What you are asked to do
Copy out each of the items below word for word, leaving nothing out and changing nothing.

Pixel coordinate grounding data
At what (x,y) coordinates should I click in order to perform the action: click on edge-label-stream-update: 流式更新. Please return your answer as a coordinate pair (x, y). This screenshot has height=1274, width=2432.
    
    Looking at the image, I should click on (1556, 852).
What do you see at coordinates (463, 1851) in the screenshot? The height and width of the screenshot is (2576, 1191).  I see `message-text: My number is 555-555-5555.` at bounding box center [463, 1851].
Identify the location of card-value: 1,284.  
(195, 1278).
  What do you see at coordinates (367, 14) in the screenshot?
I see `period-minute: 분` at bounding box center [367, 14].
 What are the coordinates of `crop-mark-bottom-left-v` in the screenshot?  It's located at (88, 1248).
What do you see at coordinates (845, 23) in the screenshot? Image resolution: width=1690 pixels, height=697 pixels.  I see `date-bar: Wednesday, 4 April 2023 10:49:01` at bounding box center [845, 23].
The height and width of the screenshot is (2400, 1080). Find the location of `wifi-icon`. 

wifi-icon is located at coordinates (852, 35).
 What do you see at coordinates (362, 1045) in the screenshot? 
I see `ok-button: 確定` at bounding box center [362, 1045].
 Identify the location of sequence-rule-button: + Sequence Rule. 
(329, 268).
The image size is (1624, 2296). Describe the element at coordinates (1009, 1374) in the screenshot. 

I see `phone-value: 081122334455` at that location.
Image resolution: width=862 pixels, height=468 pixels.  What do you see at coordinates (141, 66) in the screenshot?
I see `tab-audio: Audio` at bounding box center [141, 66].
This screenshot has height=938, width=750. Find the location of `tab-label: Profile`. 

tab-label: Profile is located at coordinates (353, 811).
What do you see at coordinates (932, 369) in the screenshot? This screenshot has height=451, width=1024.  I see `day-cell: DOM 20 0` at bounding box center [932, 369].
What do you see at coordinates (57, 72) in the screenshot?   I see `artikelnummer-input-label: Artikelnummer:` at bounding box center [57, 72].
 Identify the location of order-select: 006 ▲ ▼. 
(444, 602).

Problem solution
At what (x,y) coordinates should I click in order to perform the action: click on edge-label-stream-update: 流式更新. Please return your answer as a coordinate pair (x, y). This screenshot has height=1274, width=2432.
    
    Looking at the image, I should click on (1556, 852).
What do you see at coordinates (463, 1851) in the screenshot? The height and width of the screenshot is (2576, 1191).  I see `message-text: My number is 555-555-5555.` at bounding box center [463, 1851].
Identify the location of card-value: 1,284.  
(195, 1278).
  What do you see at coordinates (367, 14) in the screenshot?
I see `period-minute: 분` at bounding box center [367, 14].
 What are the coordinates of `crop-mark-bottom-left-v` in the screenshot?  It's located at (88, 1248).
What do you see at coordinates (845, 23) in the screenshot? Image resolution: width=1690 pixels, height=697 pixels.  I see `date-bar: Wednesday, 4 April 2023 10:49:01` at bounding box center [845, 23].
The height and width of the screenshot is (2400, 1080). Find the location of `wifi-icon`. 

wifi-icon is located at coordinates (852, 35).
 What do you see at coordinates (362, 1045) in the screenshot? 
I see `ok-button: 確定` at bounding box center [362, 1045].
 Identify the location of sequence-rule-button: + Sequence Rule. 
(329, 268).
The image size is (1624, 2296). Describe the element at coordinates (1009, 1374) in the screenshot. 

I see `phone-value: 081122334455` at that location.
Image resolution: width=862 pixels, height=468 pixels.  What do you see at coordinates (141, 66) in the screenshot?
I see `tab-audio: Audio` at bounding box center [141, 66].
This screenshot has height=938, width=750. Find the location of `tab-label: Profile`. 

tab-label: Profile is located at coordinates (353, 811).
What do you see at coordinates (932, 369) in the screenshot? This screenshot has height=451, width=1024.  I see `day-cell: DOM 20 0` at bounding box center [932, 369].
What do you see at coordinates (57, 72) in the screenshot?   I see `artikelnummer-input-label: Artikelnummer:` at bounding box center [57, 72].
 Identify the location of order-select: 006 ▲ ▼. 
(444, 602).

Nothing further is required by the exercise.